Astronauts wear those bubble helmets for a reason, but what if you could just step on some planet in an alien galaxy and breathe without an oxygen tank?
Molecular oxygen has been detected outside our galaxy for the first time ever. Molecular oxygen, or O2, meaning each molecule is made of two oxygen atoms, is the same type we breathe here on Earth without even thinking about it. We thought Earthlings were alone in that. Not to say that aliens (if they exist) breathe O2 or even need it, but finding it 600 million light years away could tell us something about how it might have helped worlds outside our own evolve and even possibly spawn life.
Astronomer Junzhi Wang, of the Shanghai Astronomical Observatory, and his team said that this was the “first detection of extragalactic molecular oxygen [in another galaxy]” in a study recently published in The Astrophysical Journal.

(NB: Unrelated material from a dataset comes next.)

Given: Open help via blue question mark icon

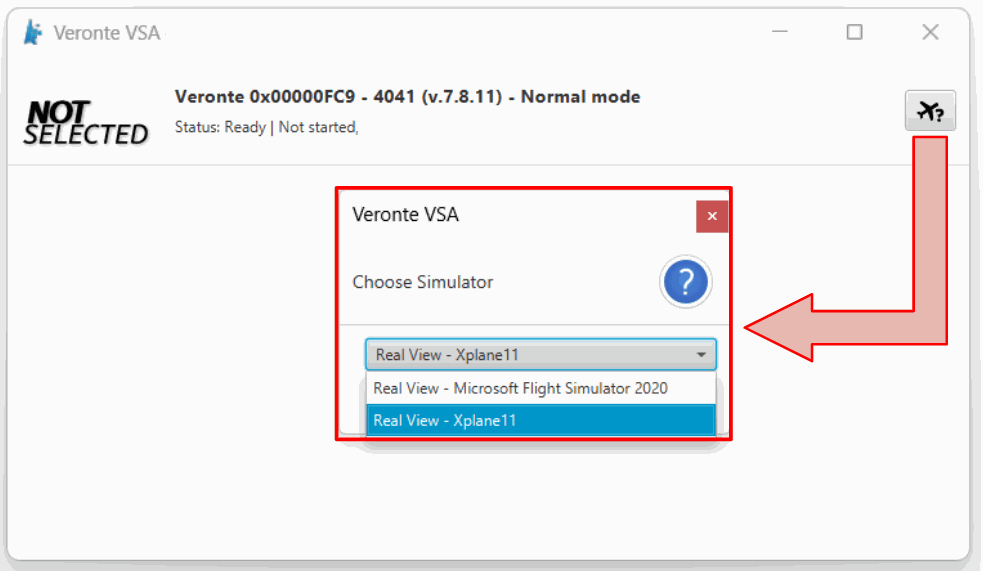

That galaxy is Markarian 231. It is one of the most intense known infrared galaxies, whose wavelengths are too long for the naked eye to see. Luminosity that high is usually a sign of a starburst — stars being born at an unusually fast rate — in most galaxies. Markarian 231’s is thought to instead come from the accretion disc around a quasar, or a supermassive black hole (more like two of them in this galaxy) actively devouring matter. Light and anything else drawn to this quasar by its gravitational force is heated up until it grows luminous enough to drown out everything else in the galaxy.
Oxygen is the third most abundant element in the universe after hydrogen and helium, but that doesn't mean finding it so far away was easy.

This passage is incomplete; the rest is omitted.